Adviesnota aan B en W Onderwerp Beleidsregels minimabeleid 2015 Datum
16 december 2014
Kenmerk Afdeling
Maatschappelijke Diensten
Naam steller
Sanne Bloemen
Afdelingsmanager
Hans Killaars
Coördinator
Paul de Mulder
Voorstel 1. Per 1 januari 2015 beleidsregel B138 aangewezen groepen voor categoriale bijzondere bijstand wijzigen. 2. Per 1 januari 2015 beleidsregel B070 Standaard aanvullende of collectieve ziektekostenverzekering wijzigen. 3. Per 1 januari 2015 beleidsregel B074 Aanvullend en afwijkend gemeentelijk beleid voor medische kosten wijzigen. 4. Per 1 januari 2015 beleidsregel B095 Kosten van sociaal culturele en educatieve activiteiten wijzigen. 5. De intentie afgeven om voor het jaar 2015 de samenwerking met de nog op te richten Stichting Leergeld aan te gaan ter vervanging van de declaratieregeling bijdrage maatschappelijke participatie schoolgaande kinderen. Aanleiding De Wet Maatregelen WWB heeft gevolgen voor de minimaregelingen per 1 januari 2015. De categoriale bijzondere bijstand wordt sterk beperkt. Het kabinet beschouwt deze vorm van bijzondere bijstand als ongerichte inkomenssuppletie.

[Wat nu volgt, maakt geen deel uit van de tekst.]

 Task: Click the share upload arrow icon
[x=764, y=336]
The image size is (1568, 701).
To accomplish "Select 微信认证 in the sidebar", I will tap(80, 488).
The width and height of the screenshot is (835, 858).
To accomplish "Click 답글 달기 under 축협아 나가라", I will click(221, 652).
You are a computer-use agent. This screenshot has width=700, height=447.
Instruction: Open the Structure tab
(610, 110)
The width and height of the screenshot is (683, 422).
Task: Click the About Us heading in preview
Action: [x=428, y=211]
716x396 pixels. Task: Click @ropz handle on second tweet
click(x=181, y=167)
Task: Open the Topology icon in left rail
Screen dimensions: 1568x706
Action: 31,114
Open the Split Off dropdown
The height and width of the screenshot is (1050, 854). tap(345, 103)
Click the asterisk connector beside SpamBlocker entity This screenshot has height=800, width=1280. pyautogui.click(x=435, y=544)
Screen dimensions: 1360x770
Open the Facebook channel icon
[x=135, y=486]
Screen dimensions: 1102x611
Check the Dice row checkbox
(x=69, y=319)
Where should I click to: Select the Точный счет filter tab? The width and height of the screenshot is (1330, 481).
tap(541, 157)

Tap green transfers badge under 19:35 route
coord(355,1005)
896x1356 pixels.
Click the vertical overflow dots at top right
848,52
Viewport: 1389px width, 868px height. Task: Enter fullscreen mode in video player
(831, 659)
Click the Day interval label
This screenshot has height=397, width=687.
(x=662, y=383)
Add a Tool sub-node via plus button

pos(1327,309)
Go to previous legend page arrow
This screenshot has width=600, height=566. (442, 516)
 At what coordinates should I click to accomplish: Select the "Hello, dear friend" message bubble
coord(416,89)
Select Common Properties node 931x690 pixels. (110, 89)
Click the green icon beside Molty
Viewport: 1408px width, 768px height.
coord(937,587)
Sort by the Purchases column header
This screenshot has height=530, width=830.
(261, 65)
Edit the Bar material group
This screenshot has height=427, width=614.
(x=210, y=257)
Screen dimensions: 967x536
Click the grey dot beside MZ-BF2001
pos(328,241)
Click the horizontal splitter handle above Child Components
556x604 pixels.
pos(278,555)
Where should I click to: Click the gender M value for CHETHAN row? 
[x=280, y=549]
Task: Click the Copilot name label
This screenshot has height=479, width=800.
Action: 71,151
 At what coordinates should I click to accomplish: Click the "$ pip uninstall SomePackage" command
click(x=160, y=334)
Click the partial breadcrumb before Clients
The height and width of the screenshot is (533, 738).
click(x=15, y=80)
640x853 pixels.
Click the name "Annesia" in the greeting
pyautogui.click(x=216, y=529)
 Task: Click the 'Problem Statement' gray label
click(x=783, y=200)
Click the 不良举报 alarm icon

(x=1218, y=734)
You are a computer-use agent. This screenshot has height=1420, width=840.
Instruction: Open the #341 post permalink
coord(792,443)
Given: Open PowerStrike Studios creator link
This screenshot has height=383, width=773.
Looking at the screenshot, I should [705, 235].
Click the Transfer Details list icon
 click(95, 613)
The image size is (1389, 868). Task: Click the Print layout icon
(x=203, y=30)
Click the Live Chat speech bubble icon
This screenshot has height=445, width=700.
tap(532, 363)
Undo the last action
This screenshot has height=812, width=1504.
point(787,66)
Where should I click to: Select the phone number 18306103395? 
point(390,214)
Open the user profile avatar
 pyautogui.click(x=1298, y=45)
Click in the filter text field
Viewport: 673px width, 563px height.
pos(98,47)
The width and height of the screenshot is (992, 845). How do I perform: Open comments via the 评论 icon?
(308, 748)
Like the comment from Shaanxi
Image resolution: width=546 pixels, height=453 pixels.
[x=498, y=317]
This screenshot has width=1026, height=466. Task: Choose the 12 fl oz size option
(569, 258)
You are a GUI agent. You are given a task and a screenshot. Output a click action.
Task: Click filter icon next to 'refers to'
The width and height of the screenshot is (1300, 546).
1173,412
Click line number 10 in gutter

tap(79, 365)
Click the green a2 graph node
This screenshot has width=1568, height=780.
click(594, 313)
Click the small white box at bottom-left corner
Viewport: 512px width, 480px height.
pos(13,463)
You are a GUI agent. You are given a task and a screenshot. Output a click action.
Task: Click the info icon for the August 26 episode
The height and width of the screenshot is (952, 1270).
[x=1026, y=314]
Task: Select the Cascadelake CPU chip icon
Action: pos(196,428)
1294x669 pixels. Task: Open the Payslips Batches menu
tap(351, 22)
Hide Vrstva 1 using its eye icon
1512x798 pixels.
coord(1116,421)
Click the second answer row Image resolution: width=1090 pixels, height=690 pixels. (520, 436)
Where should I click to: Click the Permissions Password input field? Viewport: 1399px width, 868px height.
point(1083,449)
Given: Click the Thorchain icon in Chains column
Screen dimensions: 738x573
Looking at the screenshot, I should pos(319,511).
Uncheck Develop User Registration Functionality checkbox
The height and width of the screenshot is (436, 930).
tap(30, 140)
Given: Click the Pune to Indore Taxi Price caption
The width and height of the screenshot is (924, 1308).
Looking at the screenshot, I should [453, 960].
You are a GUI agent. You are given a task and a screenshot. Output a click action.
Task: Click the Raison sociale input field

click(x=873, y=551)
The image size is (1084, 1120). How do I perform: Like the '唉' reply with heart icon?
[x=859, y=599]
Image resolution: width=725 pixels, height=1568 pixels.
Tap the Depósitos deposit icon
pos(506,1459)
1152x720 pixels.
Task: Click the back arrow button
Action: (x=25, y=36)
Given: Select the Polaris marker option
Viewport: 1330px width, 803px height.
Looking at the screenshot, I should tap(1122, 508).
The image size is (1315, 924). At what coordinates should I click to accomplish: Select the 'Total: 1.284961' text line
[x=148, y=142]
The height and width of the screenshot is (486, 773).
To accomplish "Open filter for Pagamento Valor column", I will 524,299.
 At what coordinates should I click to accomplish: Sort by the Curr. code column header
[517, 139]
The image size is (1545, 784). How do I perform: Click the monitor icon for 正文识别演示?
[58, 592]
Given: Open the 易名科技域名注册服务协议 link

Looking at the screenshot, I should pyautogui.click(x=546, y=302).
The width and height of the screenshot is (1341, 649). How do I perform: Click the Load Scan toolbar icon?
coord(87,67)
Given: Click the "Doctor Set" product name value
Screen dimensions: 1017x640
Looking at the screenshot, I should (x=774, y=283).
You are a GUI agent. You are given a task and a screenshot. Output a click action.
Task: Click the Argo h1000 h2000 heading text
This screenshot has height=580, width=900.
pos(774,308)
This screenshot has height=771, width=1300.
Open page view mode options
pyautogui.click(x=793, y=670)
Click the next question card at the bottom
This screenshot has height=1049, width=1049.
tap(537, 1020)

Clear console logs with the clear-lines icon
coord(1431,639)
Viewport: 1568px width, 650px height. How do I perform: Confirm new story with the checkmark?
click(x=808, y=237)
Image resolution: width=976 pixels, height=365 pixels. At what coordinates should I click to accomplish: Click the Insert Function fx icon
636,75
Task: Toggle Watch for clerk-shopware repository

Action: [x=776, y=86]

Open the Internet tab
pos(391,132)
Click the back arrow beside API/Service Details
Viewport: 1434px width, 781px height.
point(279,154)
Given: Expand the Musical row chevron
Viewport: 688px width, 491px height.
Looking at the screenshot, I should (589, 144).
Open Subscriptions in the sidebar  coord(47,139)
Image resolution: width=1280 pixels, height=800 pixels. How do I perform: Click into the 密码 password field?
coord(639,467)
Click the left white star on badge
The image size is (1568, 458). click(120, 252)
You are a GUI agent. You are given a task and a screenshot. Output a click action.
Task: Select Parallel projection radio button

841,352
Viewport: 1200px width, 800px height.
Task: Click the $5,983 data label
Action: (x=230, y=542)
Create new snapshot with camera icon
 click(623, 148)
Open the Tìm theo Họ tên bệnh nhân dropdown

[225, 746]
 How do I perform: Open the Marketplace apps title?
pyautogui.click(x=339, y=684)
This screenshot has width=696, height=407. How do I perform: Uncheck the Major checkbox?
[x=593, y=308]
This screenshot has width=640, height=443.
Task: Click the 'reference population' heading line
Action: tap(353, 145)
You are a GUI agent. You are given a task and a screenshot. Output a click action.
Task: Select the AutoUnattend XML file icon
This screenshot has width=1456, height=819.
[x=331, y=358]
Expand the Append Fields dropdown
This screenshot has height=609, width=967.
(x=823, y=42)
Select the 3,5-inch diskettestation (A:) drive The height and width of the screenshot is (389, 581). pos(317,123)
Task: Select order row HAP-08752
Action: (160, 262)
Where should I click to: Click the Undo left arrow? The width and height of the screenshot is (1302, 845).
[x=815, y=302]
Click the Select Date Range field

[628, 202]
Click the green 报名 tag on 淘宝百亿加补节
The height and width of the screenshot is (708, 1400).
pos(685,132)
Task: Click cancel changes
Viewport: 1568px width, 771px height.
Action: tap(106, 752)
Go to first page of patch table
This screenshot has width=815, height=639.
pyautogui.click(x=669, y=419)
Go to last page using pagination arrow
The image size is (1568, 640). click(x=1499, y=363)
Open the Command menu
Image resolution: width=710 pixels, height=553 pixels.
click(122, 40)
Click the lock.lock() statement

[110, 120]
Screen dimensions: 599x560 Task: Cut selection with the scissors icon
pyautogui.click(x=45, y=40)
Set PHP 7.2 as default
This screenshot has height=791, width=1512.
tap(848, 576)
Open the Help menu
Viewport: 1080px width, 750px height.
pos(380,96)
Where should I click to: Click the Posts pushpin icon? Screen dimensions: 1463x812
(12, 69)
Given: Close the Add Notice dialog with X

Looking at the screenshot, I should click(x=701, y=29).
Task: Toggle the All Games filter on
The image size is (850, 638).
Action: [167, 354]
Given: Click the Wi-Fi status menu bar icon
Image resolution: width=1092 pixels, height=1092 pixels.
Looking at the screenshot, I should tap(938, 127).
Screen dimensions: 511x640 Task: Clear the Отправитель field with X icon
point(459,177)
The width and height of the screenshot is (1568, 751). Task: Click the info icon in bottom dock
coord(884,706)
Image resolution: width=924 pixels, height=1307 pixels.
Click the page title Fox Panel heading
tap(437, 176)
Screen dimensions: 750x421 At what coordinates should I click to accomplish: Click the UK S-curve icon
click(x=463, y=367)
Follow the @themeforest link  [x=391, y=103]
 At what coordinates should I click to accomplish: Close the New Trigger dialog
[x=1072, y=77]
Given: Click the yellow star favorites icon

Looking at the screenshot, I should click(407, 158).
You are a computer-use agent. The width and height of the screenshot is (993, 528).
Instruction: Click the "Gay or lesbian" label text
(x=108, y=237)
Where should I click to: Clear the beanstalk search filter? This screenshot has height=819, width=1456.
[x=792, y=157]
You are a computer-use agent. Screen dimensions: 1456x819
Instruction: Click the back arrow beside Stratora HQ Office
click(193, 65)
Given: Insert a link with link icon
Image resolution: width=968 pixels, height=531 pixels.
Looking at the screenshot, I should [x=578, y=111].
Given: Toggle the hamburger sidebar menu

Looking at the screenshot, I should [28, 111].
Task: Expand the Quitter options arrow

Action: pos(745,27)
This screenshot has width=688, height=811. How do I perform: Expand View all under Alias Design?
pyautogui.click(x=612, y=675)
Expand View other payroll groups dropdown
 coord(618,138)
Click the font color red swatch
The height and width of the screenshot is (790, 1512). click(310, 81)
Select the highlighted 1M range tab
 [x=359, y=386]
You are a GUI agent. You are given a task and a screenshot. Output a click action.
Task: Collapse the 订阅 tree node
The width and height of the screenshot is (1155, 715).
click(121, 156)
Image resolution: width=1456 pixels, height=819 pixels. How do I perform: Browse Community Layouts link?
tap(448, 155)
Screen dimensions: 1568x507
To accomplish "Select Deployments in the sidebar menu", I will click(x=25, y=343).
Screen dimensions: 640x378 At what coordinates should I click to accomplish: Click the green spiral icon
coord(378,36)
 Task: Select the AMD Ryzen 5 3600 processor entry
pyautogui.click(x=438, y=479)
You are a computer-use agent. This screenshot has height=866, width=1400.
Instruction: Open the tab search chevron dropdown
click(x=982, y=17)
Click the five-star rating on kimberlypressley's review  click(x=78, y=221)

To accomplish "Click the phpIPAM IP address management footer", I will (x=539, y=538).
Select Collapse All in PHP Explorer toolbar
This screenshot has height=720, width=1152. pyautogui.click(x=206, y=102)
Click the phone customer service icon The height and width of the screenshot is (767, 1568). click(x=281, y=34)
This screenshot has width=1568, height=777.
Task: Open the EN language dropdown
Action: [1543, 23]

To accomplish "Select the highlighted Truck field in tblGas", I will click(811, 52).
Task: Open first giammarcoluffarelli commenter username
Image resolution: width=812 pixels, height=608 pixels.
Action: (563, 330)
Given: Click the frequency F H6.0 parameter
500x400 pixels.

Ofwel, er worden kosten vergoed die aannemelijk zijn, maar die misschien helemaal niet gemaakt zijn. Maatwerk is daarmee niet mogelijk. Dit kan de armoedeval vergroten, doordat mensen deze voorzieningen kwijtraken als ze gaan werken en daardoor een inkomen hebben boven de inkomensgrens. De voorkeur gaat uit naar een beoordeling van de situatie op basis van individueel maatwerk in plaats van collectieve ongerichte regelingen. Categoriale bijzondere bijstand was altijd slechts in vier gevallen mogelijk: • voor mensen die de AOW-leeftijd hebben bereikt; • voor chronisch zieken en gehandicapten; • voor maatschappelijke participatie van schoolgaande kinderen; • voor een collectieve aanvullende zorgverzekering. Van deze varianten blijft alleen de categoriale bijzondere bijstand in de vorm van een collectieve aanvullende zorgverzekering of in de vorm van een tegemoetkoming in de kosten van de premie van een dergelijke verzekering over. Dit betekent niet dat de bovenstaande groepen geen ondersteuning meer kunnen krijgen. Het recht op individuele bijzondere bijstand kan altijd beoordeeld worden. Daarnaast blijft het mogelijk om bepaalde groepen aan te wijzen die meerkosten hebben en deze personen te ondersteunen. Ook kan op basis van de gemeentewet een declaratieregeling aangeboden worden. Het Persoonlijk Minimabudget bestaat uit categoriale regelingen voor de bovenstaande vier gevallen, waarvan er dus drie per 1 januari 2015 gewijzigd dienen te worden.
Pagina 1 van 5
Adviesnota aan B en W Beoogd resultaat We beogen per 1 januari 2015 mensen met een minimum inkomen op vergelijkbare wijze als nu het geval is te ondersteunen. De bestaande minimaregelingen worden aangepast conform de wettelijke voorschriften, waarbij we er rekening mee houden dat de uitvoering van deze regelingen niet substantieel meer inzet vraagt en het financieel kader niet aangepast dient te worden. Argumenten 1.1
De beleidsregel B138 Categoriale groepen bijzondere bijstand zal per 1 januari 2015 slechts nog open staan voor het aanbieden van een collectieve ziektekostenverzekering of het verstrekken van een bijdrage in de premie van een collectieve ziektekostenverzekering. Op dit moment kent beleidsregel B138 een viertal regelingen: •
Regeling maatschappelijke participatie schoolgaande kinderen
•
Regeling bijdrage ouderen, chronisch zieken en gehandicapten
•
Regeling bijdrage maatschappelijke participatie ouderen
•
Regeling Collectieve ziektekostenverzekering minima.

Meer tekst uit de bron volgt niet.